Aunque se trata de una celebración, no debemos olvidar que el Día Internacional de la Mujer tiene su origen en la lucha de trabajadoras que murieron en un incendio en la fábrica Cotton, de Nueva York, Estados Unidos, luego de que se declararan en huelga con permanencia en su lugar de trabajo.

Es absolutamente legítimo que las mujeres celebren su día en un mundo que históricamente les ha negado derechos y las ha sometido a todo tipo de opresión y de postergaciones.

Aunque seguramente hoy desde los estamentos oficiales, legislativos y desde todas las organizaciones con algún peso en esta sociedad se escucharán loas y alabanzas al papel de la mujer en la sociedad actual, lo que las mujeres necesitan son garantías que vayan más allá de esa retórica hueca y florida.
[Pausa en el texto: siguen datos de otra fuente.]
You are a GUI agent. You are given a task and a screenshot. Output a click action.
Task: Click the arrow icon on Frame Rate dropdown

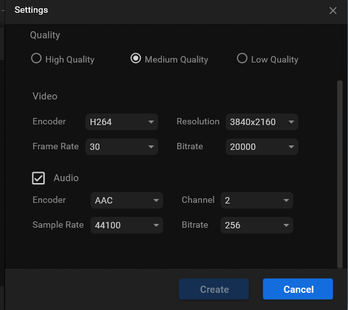151,147
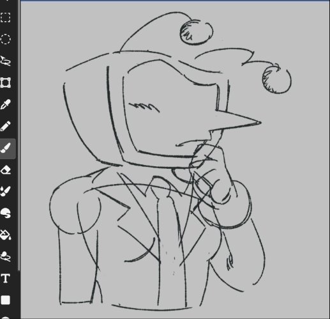Click the toolbar's vertical scrollbar
This screenshot has width=330, height=319.
19,136
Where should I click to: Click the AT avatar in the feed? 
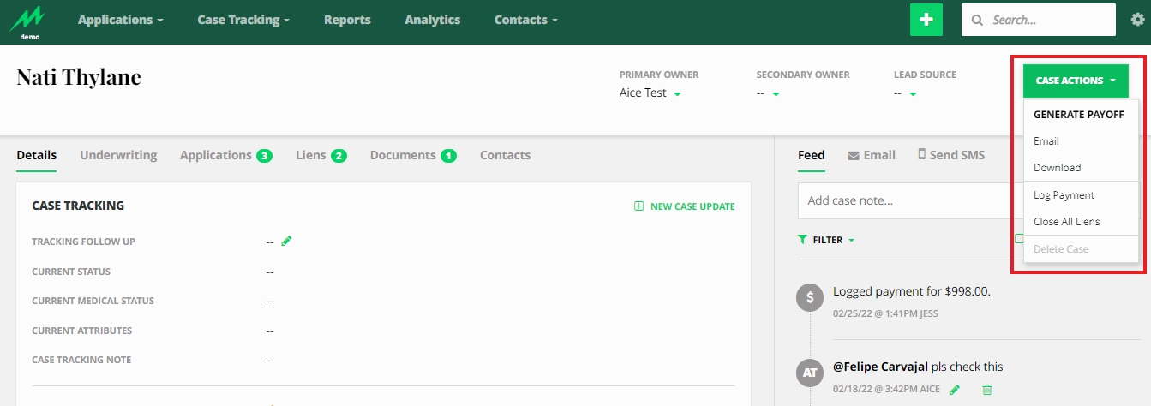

Necesitan un Código Penal actualizado que incluya las tres causales para permitir la interrupción del embarazo, porque ninguna legislación puede privarles del derecho a decidir sobre sus cuerpos cuando ese embarazo fue causado por una violación, cuando es resultado de un incesto o cuando el feto tiene malformaciones que hacen imposible que sobreviva.
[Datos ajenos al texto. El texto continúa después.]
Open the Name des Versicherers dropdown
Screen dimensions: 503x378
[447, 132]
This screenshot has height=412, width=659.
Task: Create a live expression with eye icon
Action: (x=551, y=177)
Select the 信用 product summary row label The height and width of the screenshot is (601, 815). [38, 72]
No es solo un tema de salud pública, sino también el negocio de médicos desaprensivos que se llenan los bolsillos con el aborto clandestino, de comadronas y curanderas que lo practican en condiciones deplorables y es un comercio ilegal del que el Estado no tiene ningún control.

Las mujeres necesitan que las empresas respeten su derecho a igual salario por igual tarea realizada, que se les crea y se tome en serio el problema del acoso sexual en los lugares de trabajo, que las respeten incluso en la calle, donde cualquier energúmeno se cree con derecho a decirles porquerías solamente porque son mujeres.

Pero sobre todo necesitan que los políticos que se llenan la boca en sus campañas con promesas, cumplan y ejecuten lo que aseguraron que harían cuando sean Gobierno.

Necesitan una política criminal más firme contra la violencia familiar y los feminicidios, que se originan en esa concepción patriarcal de que hasta su vida es propiedad del hombre.

Vayan nuestros parabienes a todas las madres, a las estudiantes universitarias, a las profesionales, a las trabajadoras domésticas y a las jóvenes que desde su lugar de trabajo o de estudio aportan su granito de arena para que tengamos un país mejor.